Himalaista zaznaczył, że w tym roku jeszcze nikogo nie było na szczycie K2 (8611 metrów nad poziomem morza). - Kawał pracy, by dotrzeć na wierzchołek. Po drugie jest dużo śniegu, więc będzie to związane z potwornym kopaniem się - stwierdził.
- Ruszam do obozu trzeciego. Myślę, że od obozu drugiego będę wspólnie z Januszem (Gołąbem - przyp. red.) wchodził. Janusz, dopóki będzie się czuł, to będzie mi towarzyszył - poinformował. - Jestem optymistycznie nastawiony, mam nadzieję, że wszystko dobrze się ułoży - dodał.
Zdaniem Andrzeja Bargiela jest dość śniegu na K2, by z niego zjechać. - Problem jest taki, że jest dość dużo świeżego śniegu, trzeba będzie ocenić, czy on jest na tyle bezpieczny, by się móc po nim poruszać, bo oczywiście jest zagrożenie lawinowe - ocenił. - Śniegu w tym roku jest na ogół mniej. Ostatnie opady spowodowały, że go dużo przybyło - tłumaczył.
- Na pewno dużą pomocą jest dla mnie Bartek tutaj, bo polata dronem, też przez radio może mnie nawigować - dodał.
Specjalny dron
Robert Jałocha rozmawiał również z Bartłomiejem Bargielem o jego specjalnym dronie. Jest to dron DJI Mavic Pro, w którym brat Andrzeja Bargiela zmodyfikował oprogramowanie tak, aby zwiększyć limity osiągów wprowadzone przez producenta.
- Zmodyfikowałem wszystkie parametry. Poza wysokością także odnośnie prędkości lotu i prędkości wznoszenia się i opadania - tłumaczył Bartłomiej Bargiel. Podkreślił, że modyfikacje dotyczyły tylko oprogramowania, a fizycznie dron jest "jak ze sklepu".
- Głównym ograniczeniem jest bateria. Żeby wzlecieć na jakąś wysokość, trzeba mieć moc - stwierdził. - Jak już bateria spada do 30 procent, to trzeba wracać na dół, żeby zdążyć - tłumaczył. - Wiatr i bateria są ograniczeniem - dodał.
Bartłomiej Bargiel zdradził też, że już w środę latał dronem nad szczytem Broad Peak, czyli powyżej 8051 metrów nad poziomem morza.

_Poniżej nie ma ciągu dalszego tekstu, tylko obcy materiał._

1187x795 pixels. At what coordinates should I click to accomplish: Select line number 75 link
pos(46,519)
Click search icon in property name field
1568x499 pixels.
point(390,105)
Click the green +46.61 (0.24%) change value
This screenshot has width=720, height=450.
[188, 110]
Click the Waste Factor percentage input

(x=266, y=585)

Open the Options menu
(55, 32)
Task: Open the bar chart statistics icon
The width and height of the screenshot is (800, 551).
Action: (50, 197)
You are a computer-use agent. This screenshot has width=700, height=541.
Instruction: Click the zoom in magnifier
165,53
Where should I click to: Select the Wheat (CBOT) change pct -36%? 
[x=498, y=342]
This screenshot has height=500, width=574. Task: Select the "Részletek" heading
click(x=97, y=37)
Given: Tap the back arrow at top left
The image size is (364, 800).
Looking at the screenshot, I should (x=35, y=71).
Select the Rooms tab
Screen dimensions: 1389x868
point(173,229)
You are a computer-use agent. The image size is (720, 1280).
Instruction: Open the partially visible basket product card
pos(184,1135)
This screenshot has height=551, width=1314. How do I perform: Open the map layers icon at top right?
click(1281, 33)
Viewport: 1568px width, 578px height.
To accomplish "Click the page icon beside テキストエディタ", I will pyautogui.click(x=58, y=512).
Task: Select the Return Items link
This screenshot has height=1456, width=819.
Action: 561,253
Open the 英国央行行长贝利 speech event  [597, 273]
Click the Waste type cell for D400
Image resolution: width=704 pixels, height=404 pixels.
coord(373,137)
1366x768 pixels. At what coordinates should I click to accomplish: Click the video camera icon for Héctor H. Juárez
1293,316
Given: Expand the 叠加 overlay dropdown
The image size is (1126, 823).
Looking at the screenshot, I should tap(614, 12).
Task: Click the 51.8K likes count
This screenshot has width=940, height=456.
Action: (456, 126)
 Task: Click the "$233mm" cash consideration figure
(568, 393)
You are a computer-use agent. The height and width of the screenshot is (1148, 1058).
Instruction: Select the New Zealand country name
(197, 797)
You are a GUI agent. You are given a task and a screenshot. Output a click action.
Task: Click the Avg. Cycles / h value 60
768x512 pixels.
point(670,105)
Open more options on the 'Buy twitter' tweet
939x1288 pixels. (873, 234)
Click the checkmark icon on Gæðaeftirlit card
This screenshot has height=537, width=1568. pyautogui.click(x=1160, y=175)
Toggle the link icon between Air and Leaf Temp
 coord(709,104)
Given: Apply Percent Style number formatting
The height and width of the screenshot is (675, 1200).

Maksymalna wysokość, na jaką udało mu się wzlecieć, to "na razie" 8,5 tysiąca metrów, czyli niemal na sam szczyt K2, gdzie nagrał wideo. - Ciężko powiedzieć, bo jak się wlatuje wyżej, to już dron nie przewiduje takiej wysokości i nie pokazuje tej wysokości - mówił.
Jeśli Bartłomiejowi uda się wlecieć dronem na szczyt K2, to będzie też to pierwszy taki przypadek w historii. - To będzie pierwszy materiał wideo ze szczytu (K2 - przyp. red.), z powietrza - mówił.